*Problem statement*: Word for word, the listing below should be printed again.

*Data*:

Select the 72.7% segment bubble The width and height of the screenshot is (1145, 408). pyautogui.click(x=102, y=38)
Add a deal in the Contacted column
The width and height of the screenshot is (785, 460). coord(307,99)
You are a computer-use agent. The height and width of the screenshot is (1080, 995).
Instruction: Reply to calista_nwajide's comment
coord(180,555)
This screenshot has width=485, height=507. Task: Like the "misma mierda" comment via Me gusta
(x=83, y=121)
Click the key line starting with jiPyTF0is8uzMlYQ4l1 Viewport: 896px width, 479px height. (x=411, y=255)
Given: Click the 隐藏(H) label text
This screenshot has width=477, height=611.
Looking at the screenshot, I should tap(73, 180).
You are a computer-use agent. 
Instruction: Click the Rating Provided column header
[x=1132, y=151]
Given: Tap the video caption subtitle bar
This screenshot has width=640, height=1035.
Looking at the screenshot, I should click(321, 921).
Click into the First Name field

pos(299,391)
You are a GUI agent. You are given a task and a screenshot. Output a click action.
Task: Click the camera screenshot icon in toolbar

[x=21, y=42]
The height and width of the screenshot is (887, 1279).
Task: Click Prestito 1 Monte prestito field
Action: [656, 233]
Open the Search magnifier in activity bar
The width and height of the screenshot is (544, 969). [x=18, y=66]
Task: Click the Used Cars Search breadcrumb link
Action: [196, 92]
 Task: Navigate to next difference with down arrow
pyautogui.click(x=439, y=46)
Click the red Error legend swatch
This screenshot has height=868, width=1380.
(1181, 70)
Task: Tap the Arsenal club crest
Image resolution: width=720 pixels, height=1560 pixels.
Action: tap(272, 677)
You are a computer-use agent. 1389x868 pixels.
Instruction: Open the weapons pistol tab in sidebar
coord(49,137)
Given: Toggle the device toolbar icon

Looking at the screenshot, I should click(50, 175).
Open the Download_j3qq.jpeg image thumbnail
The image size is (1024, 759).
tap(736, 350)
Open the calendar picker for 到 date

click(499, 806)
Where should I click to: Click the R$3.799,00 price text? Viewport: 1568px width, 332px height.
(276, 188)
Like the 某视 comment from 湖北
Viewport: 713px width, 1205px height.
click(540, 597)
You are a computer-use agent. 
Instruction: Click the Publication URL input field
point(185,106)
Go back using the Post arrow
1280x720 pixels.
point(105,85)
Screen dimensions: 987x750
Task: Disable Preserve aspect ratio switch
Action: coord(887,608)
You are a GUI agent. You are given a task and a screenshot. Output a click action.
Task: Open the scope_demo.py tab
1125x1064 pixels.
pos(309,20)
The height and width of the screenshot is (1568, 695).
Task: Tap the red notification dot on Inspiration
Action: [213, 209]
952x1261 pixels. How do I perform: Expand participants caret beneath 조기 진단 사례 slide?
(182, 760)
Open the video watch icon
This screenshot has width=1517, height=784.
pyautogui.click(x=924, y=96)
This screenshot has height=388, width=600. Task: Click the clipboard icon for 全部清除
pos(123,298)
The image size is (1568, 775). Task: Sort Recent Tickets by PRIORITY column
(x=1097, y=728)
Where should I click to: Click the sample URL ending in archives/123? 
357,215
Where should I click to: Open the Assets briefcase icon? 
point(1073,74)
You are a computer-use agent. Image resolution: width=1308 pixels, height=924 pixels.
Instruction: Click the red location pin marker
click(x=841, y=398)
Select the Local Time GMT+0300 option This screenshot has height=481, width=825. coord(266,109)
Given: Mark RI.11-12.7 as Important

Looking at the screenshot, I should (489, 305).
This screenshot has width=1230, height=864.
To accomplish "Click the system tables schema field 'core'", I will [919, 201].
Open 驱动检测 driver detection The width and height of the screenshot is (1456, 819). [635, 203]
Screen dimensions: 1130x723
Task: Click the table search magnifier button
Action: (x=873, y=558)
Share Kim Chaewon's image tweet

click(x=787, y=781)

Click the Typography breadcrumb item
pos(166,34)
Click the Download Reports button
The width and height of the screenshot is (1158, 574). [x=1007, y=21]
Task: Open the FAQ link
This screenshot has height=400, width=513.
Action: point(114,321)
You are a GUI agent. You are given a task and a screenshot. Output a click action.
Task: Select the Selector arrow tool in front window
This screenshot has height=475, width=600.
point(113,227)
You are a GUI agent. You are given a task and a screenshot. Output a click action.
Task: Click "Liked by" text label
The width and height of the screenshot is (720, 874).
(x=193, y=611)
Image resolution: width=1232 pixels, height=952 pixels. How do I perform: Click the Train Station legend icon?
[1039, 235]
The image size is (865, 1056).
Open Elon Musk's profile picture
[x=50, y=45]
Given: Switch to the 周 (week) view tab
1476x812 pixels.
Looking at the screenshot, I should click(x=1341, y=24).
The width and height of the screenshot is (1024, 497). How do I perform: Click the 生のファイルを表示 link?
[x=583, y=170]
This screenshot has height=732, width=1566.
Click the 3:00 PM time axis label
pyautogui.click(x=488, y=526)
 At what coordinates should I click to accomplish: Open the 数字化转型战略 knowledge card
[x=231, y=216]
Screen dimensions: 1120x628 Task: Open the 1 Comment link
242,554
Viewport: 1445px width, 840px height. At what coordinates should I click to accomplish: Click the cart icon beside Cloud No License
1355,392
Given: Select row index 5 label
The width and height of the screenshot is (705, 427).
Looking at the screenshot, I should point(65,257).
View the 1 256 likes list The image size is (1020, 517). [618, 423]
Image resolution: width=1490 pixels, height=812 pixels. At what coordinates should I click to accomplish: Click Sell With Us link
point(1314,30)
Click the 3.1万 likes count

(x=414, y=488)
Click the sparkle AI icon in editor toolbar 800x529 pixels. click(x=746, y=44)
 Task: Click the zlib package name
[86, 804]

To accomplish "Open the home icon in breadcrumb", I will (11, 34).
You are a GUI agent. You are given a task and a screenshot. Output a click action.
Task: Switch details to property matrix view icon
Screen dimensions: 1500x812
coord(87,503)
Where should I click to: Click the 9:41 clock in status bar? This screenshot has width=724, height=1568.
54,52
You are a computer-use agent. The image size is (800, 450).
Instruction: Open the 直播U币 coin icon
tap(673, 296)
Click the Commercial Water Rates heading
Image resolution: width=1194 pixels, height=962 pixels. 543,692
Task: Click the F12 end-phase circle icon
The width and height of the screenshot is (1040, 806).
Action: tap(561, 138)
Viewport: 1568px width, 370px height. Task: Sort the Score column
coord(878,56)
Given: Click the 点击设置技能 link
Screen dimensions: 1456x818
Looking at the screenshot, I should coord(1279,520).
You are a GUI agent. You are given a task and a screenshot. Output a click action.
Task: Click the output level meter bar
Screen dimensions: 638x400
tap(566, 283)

*Solved exercise*:
Select the 72.7% segment bubble The width and height of the screenshot is (1145, 408). pyautogui.click(x=102, y=38)
Add a deal in the Contacted column
The width and height of the screenshot is (785, 460). coord(307,99)
You are a computer-use agent. The height and width of the screenshot is (1080, 995).
Instruction: Reply to calista_nwajide's comment
coord(180,555)
This screenshot has width=485, height=507. Task: Like the "misma mierda" comment via Me gusta
(x=83, y=121)
Click the key line starting with jiPyTF0is8uzMlYQ4l1 Viewport: 896px width, 479px height. (x=411, y=255)
Given: Click the 隐藏(H) label text
This screenshot has width=477, height=611.
Looking at the screenshot, I should tap(73, 180).
You are a computer-use agent. 
Instruction: Click the Rating Provided column header
[x=1132, y=151]
Given: Tap the video caption subtitle bar
This screenshot has width=640, height=1035.
Looking at the screenshot, I should click(321, 921).
Click into the First Name field

pos(299,391)
You are a GUI agent. You are given a task and a screenshot. Output a click action.
Task: Click the camera screenshot icon in toolbar

[x=21, y=42]
The height and width of the screenshot is (887, 1279).
Task: Click Prestito 1 Monte prestito field
Action: [656, 233]
Open the Search magnifier in activity bar
The width and height of the screenshot is (544, 969). [x=18, y=66]
Task: Click the Used Cars Search breadcrumb link
Action: [196, 92]
 Task: Navigate to next difference with down arrow
pyautogui.click(x=439, y=46)
Click the red Error legend swatch
This screenshot has height=868, width=1380.
(1181, 70)
Task: Tap the Arsenal club crest
Image resolution: width=720 pixels, height=1560 pixels.
Action: tap(272, 677)
You are a computer-use agent. 1389x868 pixels.
Instruction: Open the weapons pistol tab in sidebar
coord(49,137)
Given: Toggle the device toolbar icon

Looking at the screenshot, I should click(50, 175).
Open the Download_j3qq.jpeg image thumbnail
The image size is (1024, 759).
tap(736, 350)
Open the calendar picker for 到 date

click(499, 806)
Where should I click to: Click the R$3.799,00 price text? Viewport: 1568px width, 332px height.
(276, 188)
Like the 某视 comment from 湖北
Viewport: 713px width, 1205px height.
click(540, 597)
You are a computer-use agent. 
Instruction: Click the Publication URL input field
point(185,106)
Go back using the Post arrow
1280x720 pixels.
point(105,85)
Screen dimensions: 987x750
Task: Disable Preserve aspect ratio switch
Action: coord(887,608)
You are a GUI agent. You are given a task and a screenshot. Output a click action.
Task: Open the scope_demo.py tab
1125x1064 pixels.
pos(309,20)
The height and width of the screenshot is (1568, 695).
Task: Tap the red notification dot on Inspiration
Action: [213, 209]
952x1261 pixels. How do I perform: Expand participants caret beneath 조기 진단 사례 slide?
(182, 760)
Open the video watch icon
This screenshot has width=1517, height=784.
pyautogui.click(x=924, y=96)
This screenshot has height=388, width=600. Task: Click the clipboard icon for 全部清除
pos(123,298)
The image size is (1568, 775). Task: Sort Recent Tickets by PRIORITY column
(x=1097, y=728)
Where should I click to: Click the sample URL ending in archives/123? 
357,215
Where should I click to: Open the Assets briefcase icon? 
point(1073,74)
You are a computer-use agent. Image resolution: width=1308 pixels, height=924 pixels.
Instruction: Click the red location pin marker
click(x=841, y=398)
Select the Local Time GMT+0300 option This screenshot has height=481, width=825. coord(266,109)
Given: Mark RI.11-12.7 as Important

Looking at the screenshot, I should (489, 305).
This screenshot has width=1230, height=864.
To accomplish "Click the system tables schema field 'core'", I will [919, 201].
Open 驱动检测 driver detection The width and height of the screenshot is (1456, 819). [635, 203]
Screen dimensions: 1130x723
Task: Click the table search magnifier button
Action: (x=873, y=558)
Share Kim Chaewon's image tweet

click(x=787, y=781)

Click the Typography breadcrumb item
pos(166,34)
Click the Download Reports button
The width and height of the screenshot is (1158, 574). [x=1007, y=21]
Task: Open the FAQ link
This screenshot has height=400, width=513.
Action: point(114,321)
You are a GUI agent. You are given a task and a screenshot. Output a click action.
Task: Select the Selector arrow tool in front window
This screenshot has height=475, width=600.
point(113,227)
You are a GUI agent. You are given a task and a screenshot. Output a click action.
Task: Click "Liked by" text label
The width and height of the screenshot is (720, 874).
(x=193, y=611)
Image resolution: width=1232 pixels, height=952 pixels. How do I perform: Click the Train Station legend icon?
[1039, 235]
The image size is (865, 1056).
Open Elon Musk's profile picture
[x=50, y=45]
Given: Switch to the 周 (week) view tab
1476x812 pixels.
Looking at the screenshot, I should click(x=1341, y=24).
The width and height of the screenshot is (1024, 497). How do I perform: Click the 生のファイルを表示 link?
[x=583, y=170]
This screenshot has height=732, width=1566.
Click the 3:00 PM time axis label
pyautogui.click(x=488, y=526)
 At what coordinates should I click to accomplish: Open the 数字化转型战略 knowledge card
[x=231, y=216]
Screen dimensions: 1120x628 Task: Open the 1 Comment link
242,554
Viewport: 1445px width, 840px height. At what coordinates should I click to accomplish: Click the cart icon beside Cloud No License
1355,392
Given: Select row index 5 label
The width and height of the screenshot is (705, 427).
Looking at the screenshot, I should point(65,257).
View the 1 256 likes list The image size is (1020, 517). [618, 423]
Image resolution: width=1490 pixels, height=812 pixels. At what coordinates should I click to accomplish: Click Sell With Us link
point(1314,30)
Click the 3.1万 likes count

(x=414, y=488)
Click the sparkle AI icon in editor toolbar 800x529 pixels. click(x=746, y=44)
 Task: Click the zlib package name
[86, 804]

To accomplish "Open the home icon in breadcrumb", I will (11, 34).
You are a GUI agent. You are given a task and a screenshot. Output a click action.
Task: Switch details to property matrix view icon
Screen dimensions: 1500x812
coord(87,503)
Where should I click to: Click the 9:41 clock in status bar? This screenshot has width=724, height=1568.
54,52
You are a computer-use agent. The image size is (800, 450).
Instruction: Open the 直播U币 coin icon
tap(673, 296)
Click the Commercial Water Rates heading
Image resolution: width=1194 pixels, height=962 pixels. 543,692
Task: Click the F12 end-phase circle icon
The width and height of the screenshot is (1040, 806).
Action: tap(561, 138)
Viewport: 1568px width, 370px height. Task: Sort the Score column
coord(878,56)
Given: Click the 点击设置技能 link
Screen dimensions: 1456x818
Looking at the screenshot, I should coord(1279,520).
You are a GUI agent. You are given a task and a screenshot. Output a click action.
Task: Click the output level meter bar
Screen dimensions: 638x400
tap(566, 283)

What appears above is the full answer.